# Chatbot and RAG Evaluation

Retrievel Augmented Generation (RAG) is a technique that enhances Large Language Models (LLMS) by proving them with relevant context from external sources. 
It has become one of the most widely used approcaches for building LLM applications.

This tutorial will show you how to evaluate your RAG applications using LangSmith. 

1. How o create Test DataSets
2. How to run a RAG application on those datasets
3. How to measure your application's performance using different evaluation metrics.

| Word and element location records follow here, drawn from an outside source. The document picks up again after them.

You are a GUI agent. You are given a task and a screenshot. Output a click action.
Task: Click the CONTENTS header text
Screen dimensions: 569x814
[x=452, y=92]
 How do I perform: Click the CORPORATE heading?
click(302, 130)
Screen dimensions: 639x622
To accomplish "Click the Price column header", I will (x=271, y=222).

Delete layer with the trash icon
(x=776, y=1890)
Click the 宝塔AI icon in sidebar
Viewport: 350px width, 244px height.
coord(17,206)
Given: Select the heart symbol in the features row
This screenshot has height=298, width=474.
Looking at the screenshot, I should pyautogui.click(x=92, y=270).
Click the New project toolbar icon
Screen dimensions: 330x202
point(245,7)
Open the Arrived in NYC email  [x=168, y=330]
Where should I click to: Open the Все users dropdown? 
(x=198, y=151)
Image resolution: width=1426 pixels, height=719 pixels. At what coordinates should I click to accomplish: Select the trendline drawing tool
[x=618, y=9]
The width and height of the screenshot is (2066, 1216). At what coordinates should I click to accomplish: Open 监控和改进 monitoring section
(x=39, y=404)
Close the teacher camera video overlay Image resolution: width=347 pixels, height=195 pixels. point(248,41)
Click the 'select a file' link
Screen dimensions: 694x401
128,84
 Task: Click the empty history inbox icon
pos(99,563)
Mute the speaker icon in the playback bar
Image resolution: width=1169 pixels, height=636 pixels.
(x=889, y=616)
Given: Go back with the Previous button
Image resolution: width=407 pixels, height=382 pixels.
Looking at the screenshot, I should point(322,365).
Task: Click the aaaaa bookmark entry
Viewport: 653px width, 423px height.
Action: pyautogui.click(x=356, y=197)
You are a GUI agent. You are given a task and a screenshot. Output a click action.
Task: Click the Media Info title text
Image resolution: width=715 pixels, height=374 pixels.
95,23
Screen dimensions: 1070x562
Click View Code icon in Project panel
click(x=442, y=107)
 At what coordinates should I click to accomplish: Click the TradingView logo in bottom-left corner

A typical RAG evaluation workflow consists of three main steps:
1. Creating the dataset with questions and their expected answers
2. Running your RAG application on those questions
3. Using evaluators to measure how well your application performed, lookin at factors like:
* Answer relevance
* Answer accuracy
* Retrieval quality


# Chatbot evaluation

In [55]:
import os
from dotenv import load_dotenv
load_dotenv()

os.environ["LANGSMITH_TRACING"] = "true"

In [None]:
### Create the datapoints
from langsmith import Client

client = Client()

## Define the dataset
dataset_name="Simple chatbot evaluation"
dataset = client.create_dataset(dataset_name)

client.create_examples(
    dataset_id=dataset.id,
    examples=[  
        {
            "inputs": {"question": "What are the most common symptoms of the flu?"},
            "outputs": {"answer": "The most common symptoms of the flu include fever, cough, sore throat, muscle aches, headache, fatigue, and sometimes nausea or vomiting. Symptoms usually appear suddenly."}
        },
        {
            "inputs": {"question": "How long is the incubation period for COVID-19?"},
            "outputs": {"answer": "The incubation period for COVID-19 is typically 2 to 14 days, but most commonly around 5 to 6 days after exposure."}
        },
        {
            "inputs": {"question": "Which vaccinations are recommended for adults over 60?"},
            "outputs": {"answer": "For adults over 60, the following vaccinations are recommended: annual flu shot, pneumococcal vaccine, herpes zoster (shingles) vaccine, and tetanus-diphtheria-pertussis booster every 10 years. FSME vaccination may also be advised if there is a risk of exposure."}
        },
        {
            "inputs": {"question": "What is the difference between a cold and the flu?"},
            "outputs": {"answer": "A cold usually starts gradually with a sore throat, runny nose, and mild cough, while the flu begins suddenly with high fever, severe muscle aches, and pronounced fatigue. Flu symptoms are generally more severe."}
        },
        {
            "inputs": {"question": "How is high blood pressure diagnosed?"},
            "outputs": {"answer": "High blood pressure is diagnosed through repeated blood pressure measurements. A reading of 140/90 mmHg or higher is considered elevated. Confirmation often requires multiple measurements on different days, sometimes including 24-hour ambulatory monitoring."}
        },
        {
            "inputs": {"question": "What natural measures help lower blood pressure?"},
            "outputs": {"answer": "Natural ways to lower blood pressure include regular physical activity, a low-salt diet, stress reduction, weight loss, reducing alcohol consumption, and quitting smoking."}
        },
        {
            "inputs": {"question": "What are the first signs of a stroke?"},
            "outputs": {"answer": "The first signs of a stroke include sudden weakness or paralysis (often on one side), speech difficulties, vision problems, dizziness, severe headache, and confusion. If suspected, call emergency services immediately (remember FAST: Face, Arms, Speech, Time)."}
        },
        {
            "inputs": {"question": "How often should you go for a preventive check-up with your GP?"},
            "outputs": {"answer": "Adults should have a general health check-up every 3 years. In many countries, this is covered by health insurance every 3 years starting at age 35, and annually from age 50."}
        },        
    ],
)

### Define the Metrics (LLM As a Judge)

In [82]:
import openai
from langsmith import wrappers

# Define the metrics for evaluating LLM responses
openai_client = wrappers.wrap_openai(
    openai.OpenAI(base_url="http://localhost:11434/v1", api_key="lcl-123")
)

eval_instructions = "You are an expert professor specialized in grading students' answers to questions."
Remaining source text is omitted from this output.